Böyle bir hesap bile yalın gerçeği açıklamakta yetersiz kalıyor. Çünkü aktif işgücü, işbaşı eğitim programları adı altında patronlara aktarılan kaynak görünmüyor.Bunları da katarsak şöyle bir sonuçla karşılaşıyoruz. 2018 Ocak-Ağustos arasında işsizlik ödeneği için 3,7 milyar lira; patronlara ise 10 milyar lira ödenmiş…

Fon bültenlerine göre, işsizlik ödeneği almak amacıyla başvuranların %40’ı, gerekli koşulları taşımadıkları gerekçesiyle geri çevriliyor. Bu denli büyük oranda yanılma gerçek olamaz, başka nedenler aranmalı. Büyük bir olasılıkla patronlar, işçilerinden habersiz girdi/çıktı gösterip belirli dönemlerde sigorta primi ödemiyor.

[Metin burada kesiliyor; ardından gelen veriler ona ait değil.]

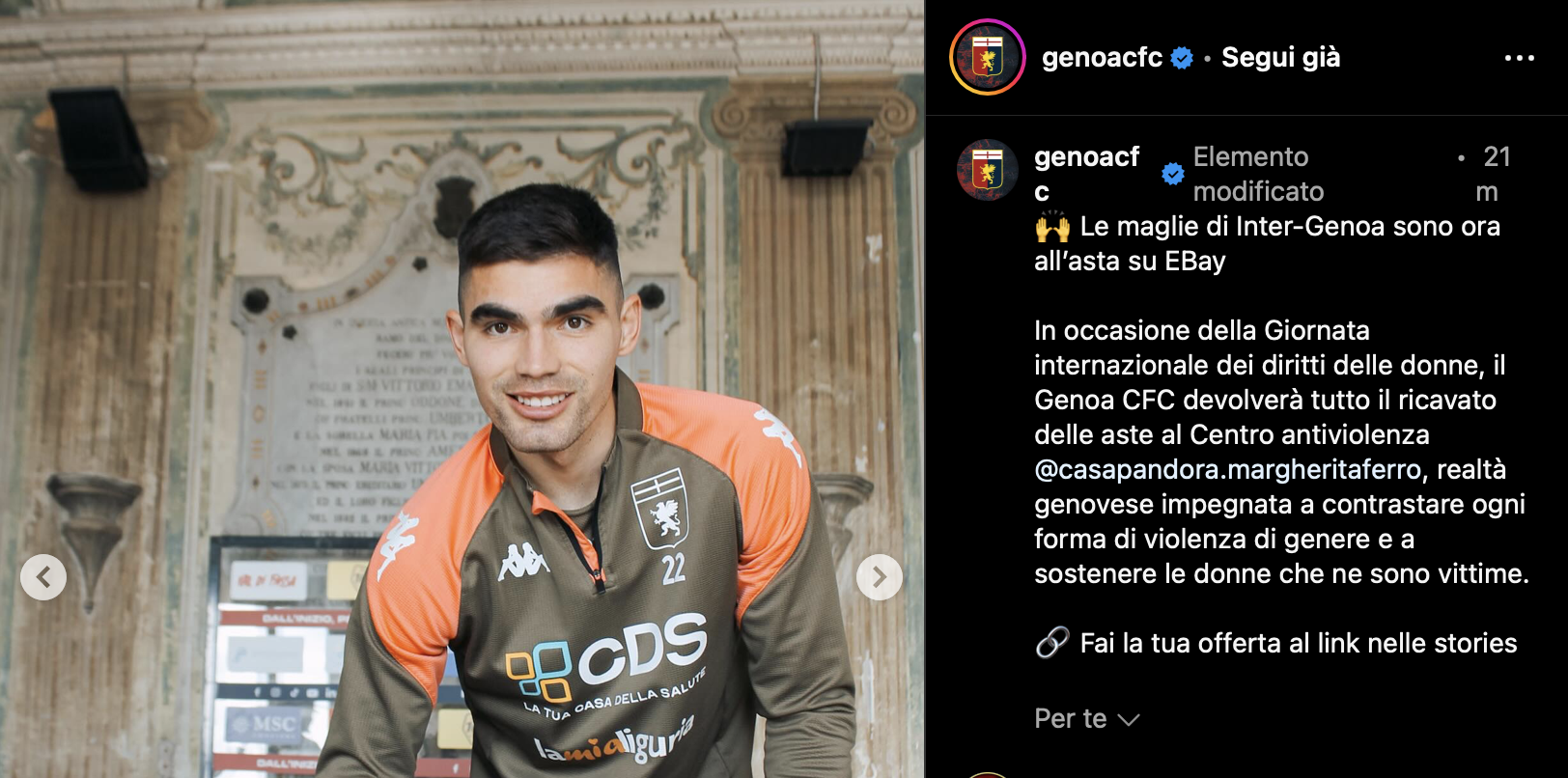Click the genoacfc avatar beside the caption
1568x778 pixels.
pyautogui.click(x=987, y=171)
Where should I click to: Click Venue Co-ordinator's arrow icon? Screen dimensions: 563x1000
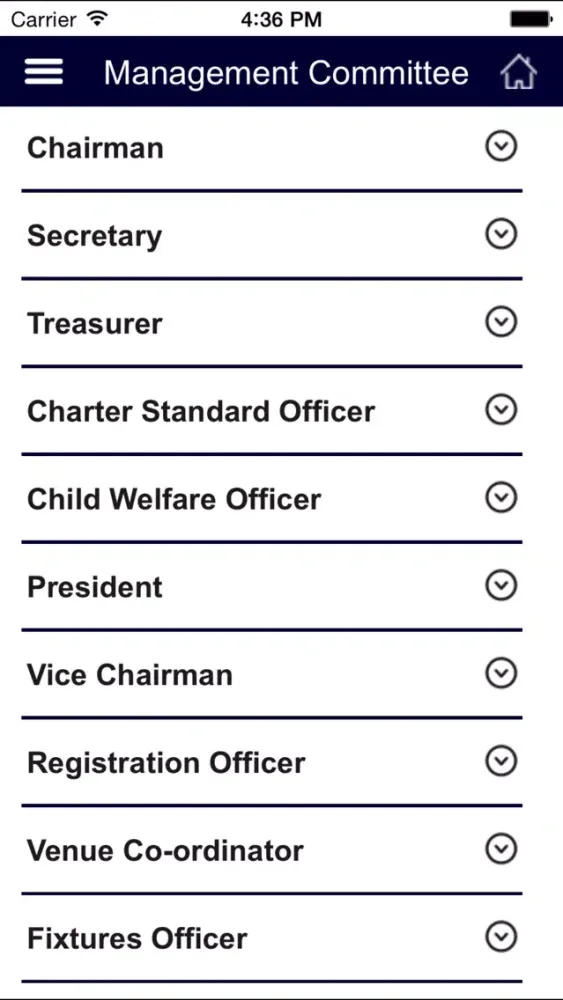[x=501, y=849]
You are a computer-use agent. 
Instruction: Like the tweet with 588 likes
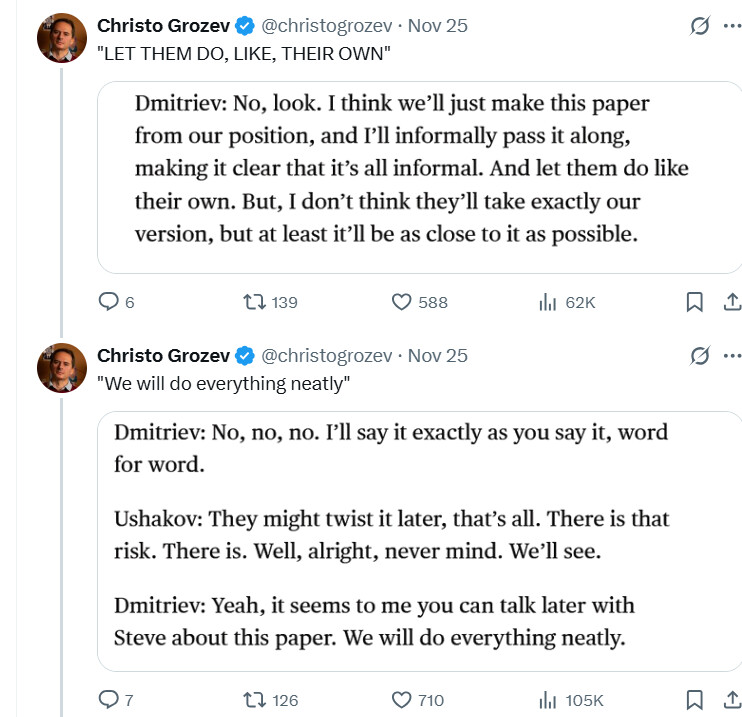pos(402,302)
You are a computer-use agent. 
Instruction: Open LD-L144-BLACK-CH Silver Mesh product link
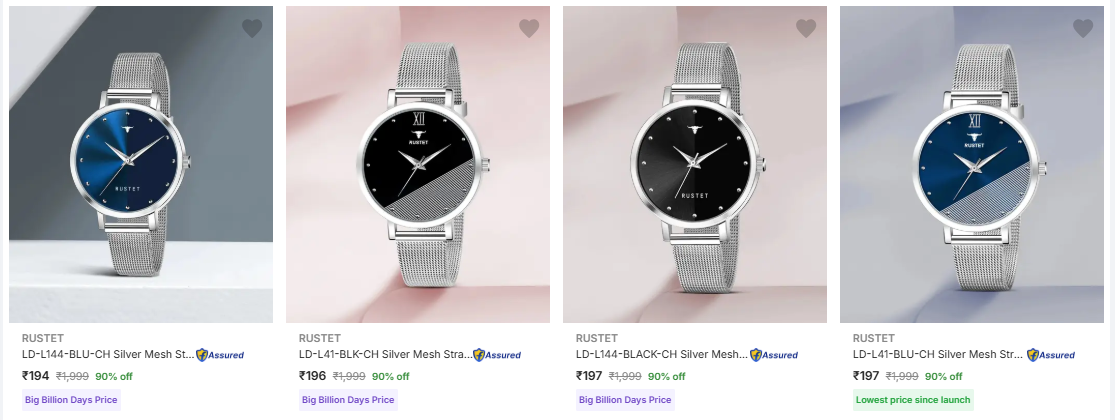click(x=661, y=354)

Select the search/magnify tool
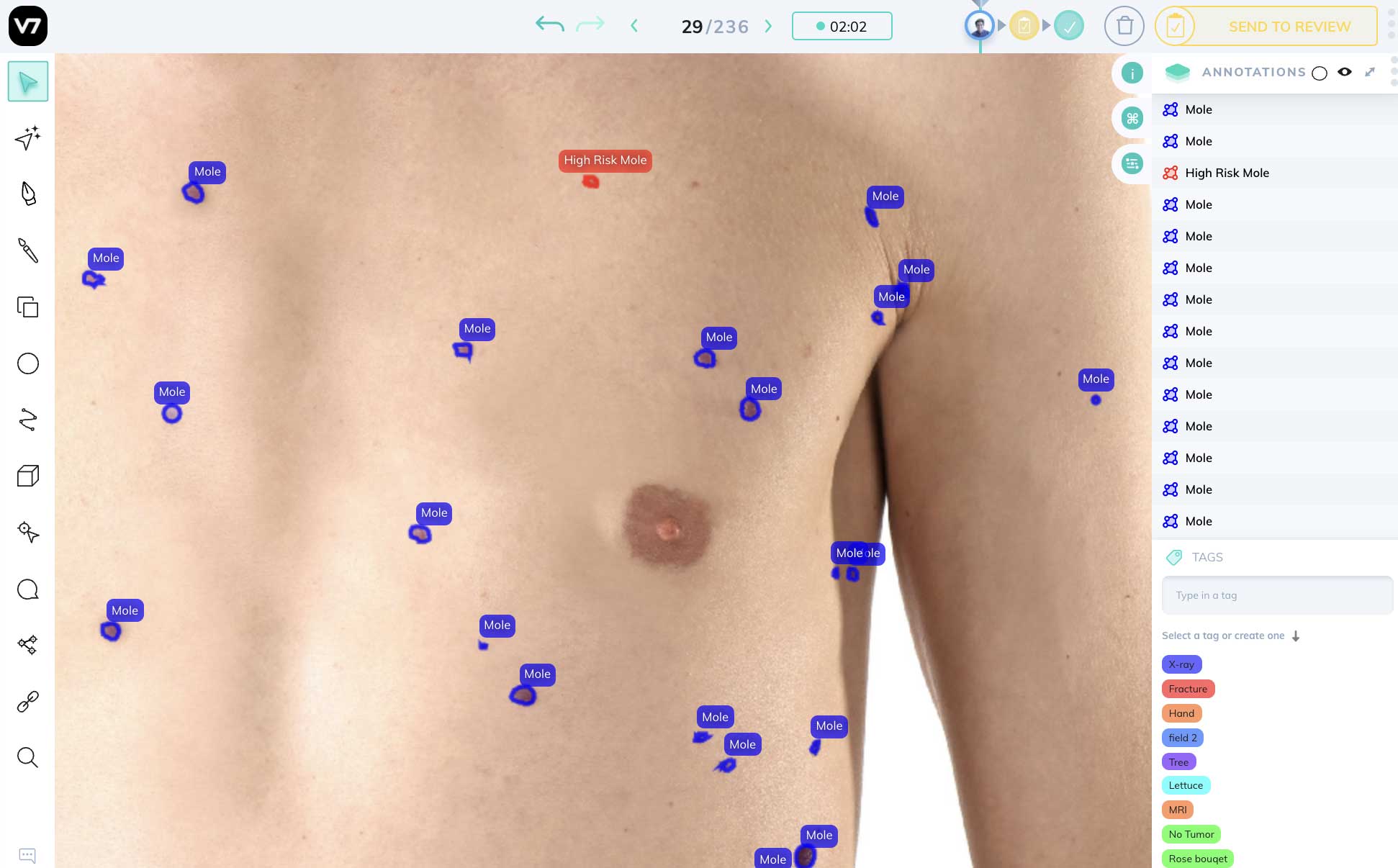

Bu olumsuzluğun sonuçlarını Fonun kurgusu ve yönetimine yıkamayız. Ancak işçilerden sigortalı oldukları dönemlerde kesilen primlere el konulmasıyla sonuçlandığı gerçeğini bir yerlere not edelim.

Çalışanların çıkarına olduğu sözü verilerek kurulan fonların bugüne değin hayrını görmedik. Hemen hepsiyle patronların eksikleri/gedikleri kapatıldı.

İşsizlik Fonunun ötekilerden farklı olacağını neden düşünelim?